A key metric called perpetual funding rates is signaling bullishness for top altcoins as bitcoin (BTC) kicks off the traditionally weak third quarter quarter with flat price action.
Funding rates, charged by exchanges every eight hours, refer to the cost of holding bullish long or bearish short positions in the perpetual (perps) futures (with no expiry).
A positive funding rate indicates that perps are trading at a premium to the spot price, necessitating a payment from longs to shorts to maintain bullish bets. Therefore, positive rates are interpreted as representing bullish sentiment, while negative rates suggest otherwise.
As of writing, perps tied to payments-focused token XRP (XRP), the world’s fourth-largest digital asset by market value, had an annualized funding rate of nearly 11%, the highest among the top 10 tokens, according to data source Velo. Funding rates for Tron’s TRX (TRX) and dogecoin (DOGE) were 10% and 8.4%, respectively, while rates for market leaders bitcoin and ether were marginally positive.
In other words, the XRP market demonstrated the strongest demand for leveraged bullish exposure among other major cryptocurrencies, including BTC and ether (ETH). That’s consistent with the spike in bullish sentiment for XRP last week, despite the settlement between Ripple and the SEC stalling, as noted by Santiment.
Privacy-focused monero (XMR) stood among tokens beyond the top 10 list with a funding rate of over 23%, while Stellar’s XLM token signaled a strong bias for bearish bets with a funding rate of 24%.
Seasonally weak quarter
Historically, the third quarter has been a weak period for bitcoin, with data indicating an average gain of 5.57% since 2013, according to Coinglass. That’s a far cry compared to the fourth quarter’s 85% average gain.

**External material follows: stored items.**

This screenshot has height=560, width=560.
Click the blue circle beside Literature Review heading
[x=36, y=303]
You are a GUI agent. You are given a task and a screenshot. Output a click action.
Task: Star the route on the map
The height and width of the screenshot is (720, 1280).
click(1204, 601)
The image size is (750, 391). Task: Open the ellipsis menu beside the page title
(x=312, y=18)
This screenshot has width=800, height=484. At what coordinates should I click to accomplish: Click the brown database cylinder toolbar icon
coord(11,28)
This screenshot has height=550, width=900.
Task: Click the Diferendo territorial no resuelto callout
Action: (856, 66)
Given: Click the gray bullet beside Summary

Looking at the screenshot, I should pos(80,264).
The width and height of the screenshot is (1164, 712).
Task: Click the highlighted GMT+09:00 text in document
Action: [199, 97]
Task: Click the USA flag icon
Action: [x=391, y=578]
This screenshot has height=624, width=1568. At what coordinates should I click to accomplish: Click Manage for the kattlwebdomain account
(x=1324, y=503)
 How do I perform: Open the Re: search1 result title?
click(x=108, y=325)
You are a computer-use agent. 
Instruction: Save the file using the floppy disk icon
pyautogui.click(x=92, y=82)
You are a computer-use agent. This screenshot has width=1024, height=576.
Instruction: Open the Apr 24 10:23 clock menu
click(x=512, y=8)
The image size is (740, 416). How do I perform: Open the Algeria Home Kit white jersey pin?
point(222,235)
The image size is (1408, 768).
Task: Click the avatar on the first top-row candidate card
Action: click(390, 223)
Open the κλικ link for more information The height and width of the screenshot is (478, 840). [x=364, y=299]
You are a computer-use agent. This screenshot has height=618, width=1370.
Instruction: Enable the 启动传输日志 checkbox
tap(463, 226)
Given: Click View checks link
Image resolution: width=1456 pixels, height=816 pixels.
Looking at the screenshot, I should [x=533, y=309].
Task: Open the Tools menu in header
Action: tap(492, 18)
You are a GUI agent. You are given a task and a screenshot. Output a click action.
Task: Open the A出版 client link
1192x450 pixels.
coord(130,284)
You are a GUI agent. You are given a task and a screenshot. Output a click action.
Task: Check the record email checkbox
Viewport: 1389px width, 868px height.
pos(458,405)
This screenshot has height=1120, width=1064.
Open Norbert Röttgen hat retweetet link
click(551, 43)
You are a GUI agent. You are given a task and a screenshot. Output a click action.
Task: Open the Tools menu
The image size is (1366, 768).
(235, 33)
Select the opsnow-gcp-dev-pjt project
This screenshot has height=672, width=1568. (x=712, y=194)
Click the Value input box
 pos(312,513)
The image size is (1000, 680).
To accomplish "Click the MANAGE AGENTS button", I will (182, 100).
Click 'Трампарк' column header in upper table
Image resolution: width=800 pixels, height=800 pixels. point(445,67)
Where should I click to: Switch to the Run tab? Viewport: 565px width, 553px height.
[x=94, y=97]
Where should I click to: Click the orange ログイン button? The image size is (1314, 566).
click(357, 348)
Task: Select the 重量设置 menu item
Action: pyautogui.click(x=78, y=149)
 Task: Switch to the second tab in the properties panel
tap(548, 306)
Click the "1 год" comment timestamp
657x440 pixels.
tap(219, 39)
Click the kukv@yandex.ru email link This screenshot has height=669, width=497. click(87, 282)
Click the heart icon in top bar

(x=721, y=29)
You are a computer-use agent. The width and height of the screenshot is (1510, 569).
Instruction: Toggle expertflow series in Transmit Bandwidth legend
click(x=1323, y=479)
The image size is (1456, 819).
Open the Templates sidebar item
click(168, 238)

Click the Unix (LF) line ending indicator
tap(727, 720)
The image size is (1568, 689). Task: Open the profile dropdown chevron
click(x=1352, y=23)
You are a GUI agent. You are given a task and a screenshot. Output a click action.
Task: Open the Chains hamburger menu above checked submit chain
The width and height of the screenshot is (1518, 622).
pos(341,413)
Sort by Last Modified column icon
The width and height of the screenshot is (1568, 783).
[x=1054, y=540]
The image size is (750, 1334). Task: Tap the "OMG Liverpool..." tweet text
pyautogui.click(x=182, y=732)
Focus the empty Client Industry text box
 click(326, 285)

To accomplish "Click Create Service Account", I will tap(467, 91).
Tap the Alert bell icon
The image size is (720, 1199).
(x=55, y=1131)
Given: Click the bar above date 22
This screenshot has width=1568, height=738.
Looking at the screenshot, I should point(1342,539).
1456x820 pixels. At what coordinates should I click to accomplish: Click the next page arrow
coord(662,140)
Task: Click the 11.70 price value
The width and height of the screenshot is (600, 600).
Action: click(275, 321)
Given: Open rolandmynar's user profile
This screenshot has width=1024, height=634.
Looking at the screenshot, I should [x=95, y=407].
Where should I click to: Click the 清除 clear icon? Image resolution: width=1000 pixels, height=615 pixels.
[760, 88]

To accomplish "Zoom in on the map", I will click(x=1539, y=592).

BTC’s spot price remained flat at around $107,000 at press time, offering no clear direction bias. Valuations have been stuck largely between $100,000 and $110,000 for nearly 50 days, with selling by long-term holder wallets counteracting persistent inflows into the U.S.-listed spot exchange-traded funds (ETFs).
Some analysts, however, expect a significant move to occur soon, with all eyes on Fed Chairman Jerome Powell’s speech on Tuesday and the release of nonfarm payrolls on Friday.